**DATA TO PROCESS**
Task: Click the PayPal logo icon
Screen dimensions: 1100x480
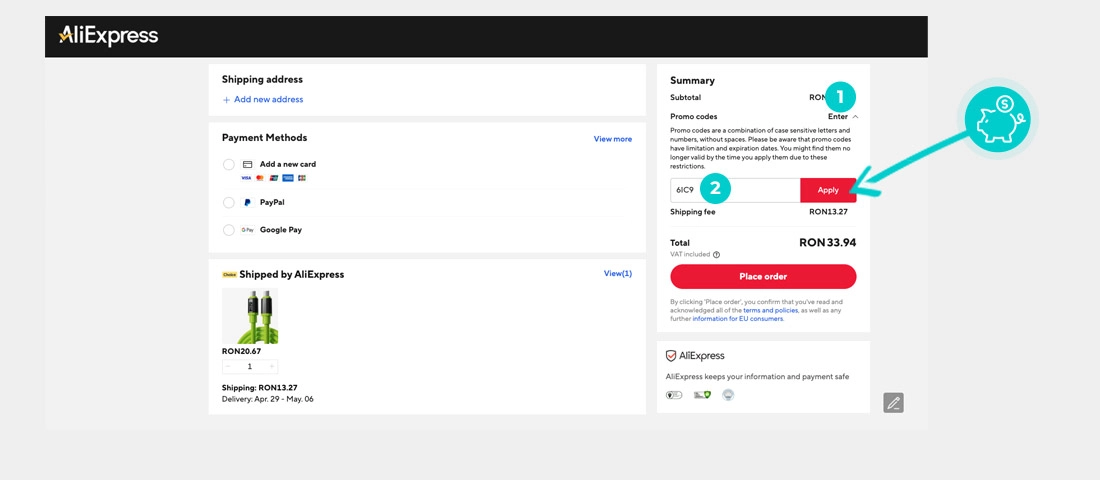Action: [247, 203]
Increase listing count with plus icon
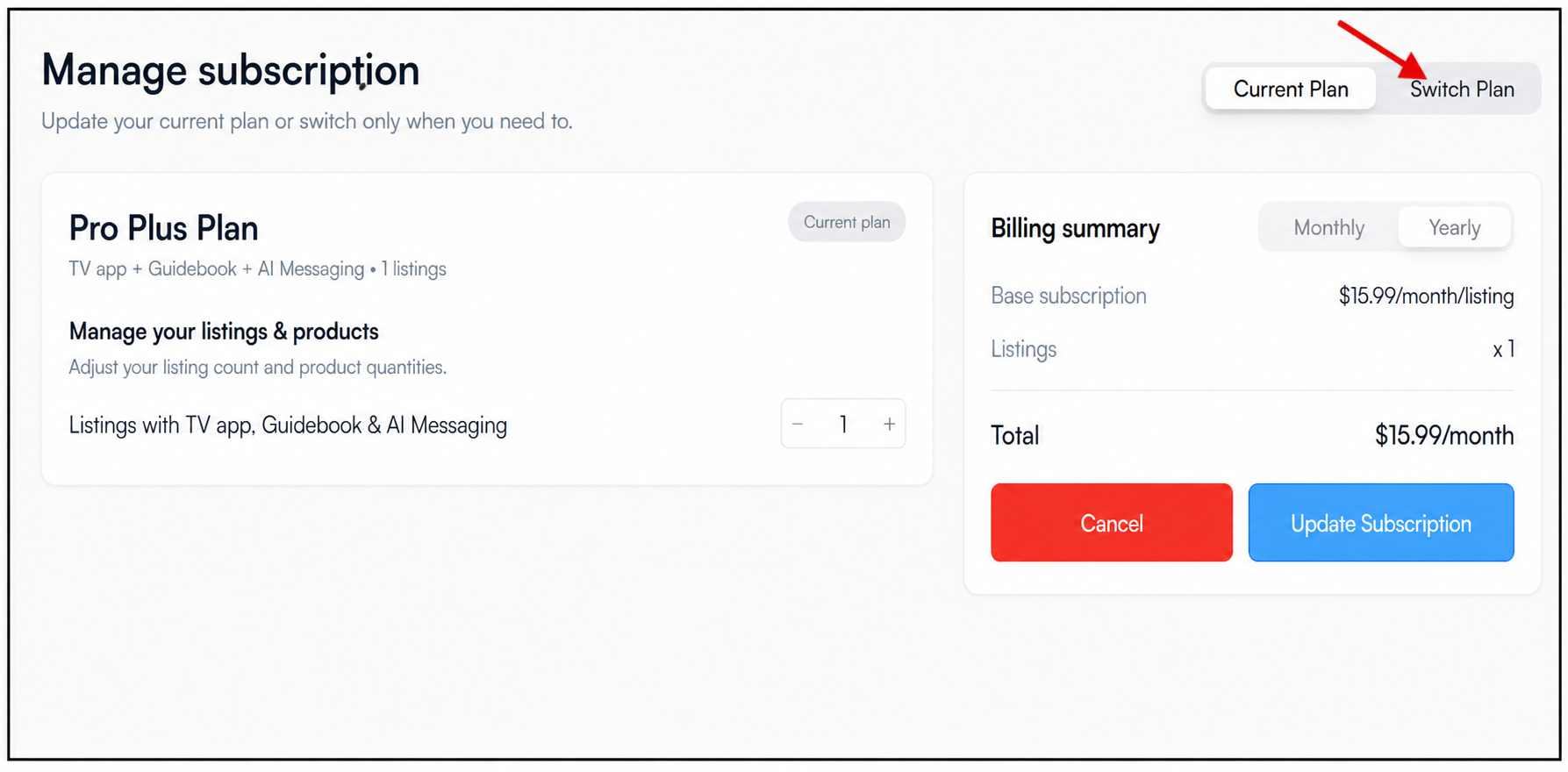 point(889,425)
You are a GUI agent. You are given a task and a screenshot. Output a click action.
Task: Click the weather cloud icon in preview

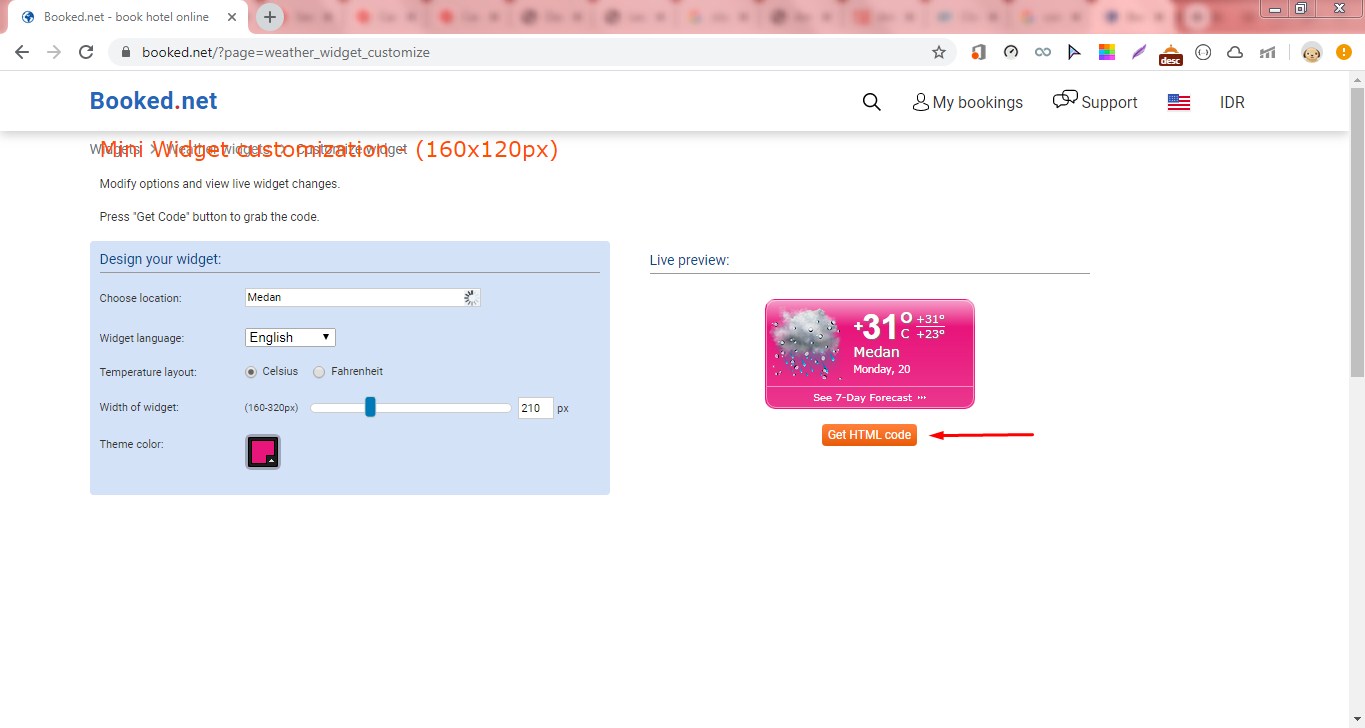pos(806,341)
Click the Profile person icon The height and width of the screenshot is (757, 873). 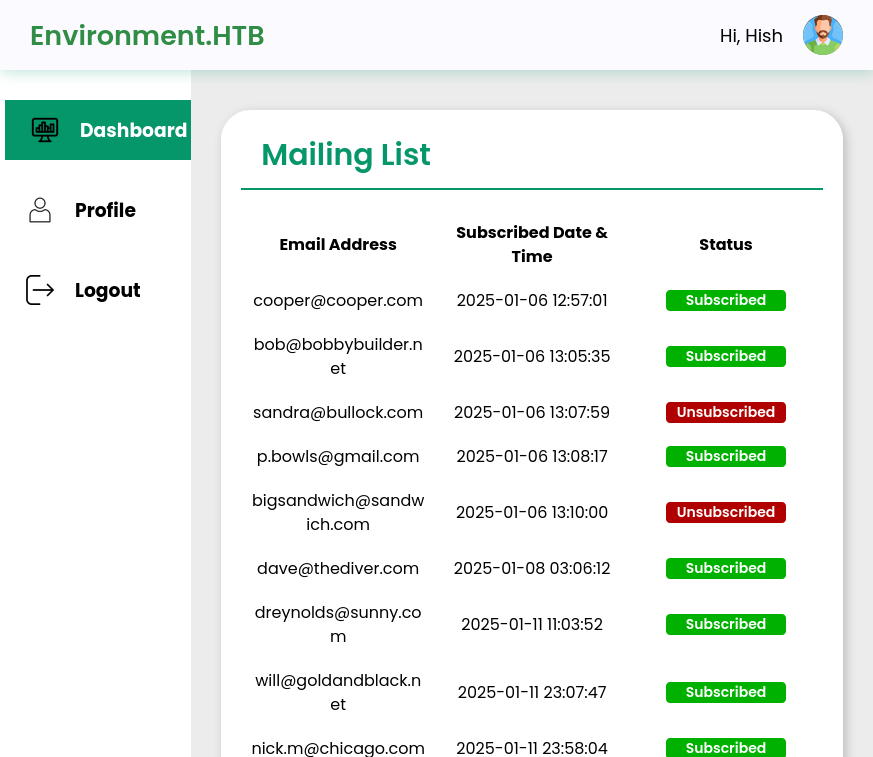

**EXERCISE DETAILS**
Arrange the lines from the one containing "Increase listing count with plus icon" through the end of the items as a JSON list of strings, with one string per line and blank lines omitted. Leave the pictures out of the answer.

**EXERCISE ANSWER**
[
  "Increase listing count with plus icon",
  " point(889,425)",
  "You are a GUI agent. You are given a task and a screenshot. Output a click action.",
  "Task: Click the weather cloud icon in preview",
  "pos(806,341)",
  "Click the Profile person icon The height and width of the screenshot is (757, 873). "
]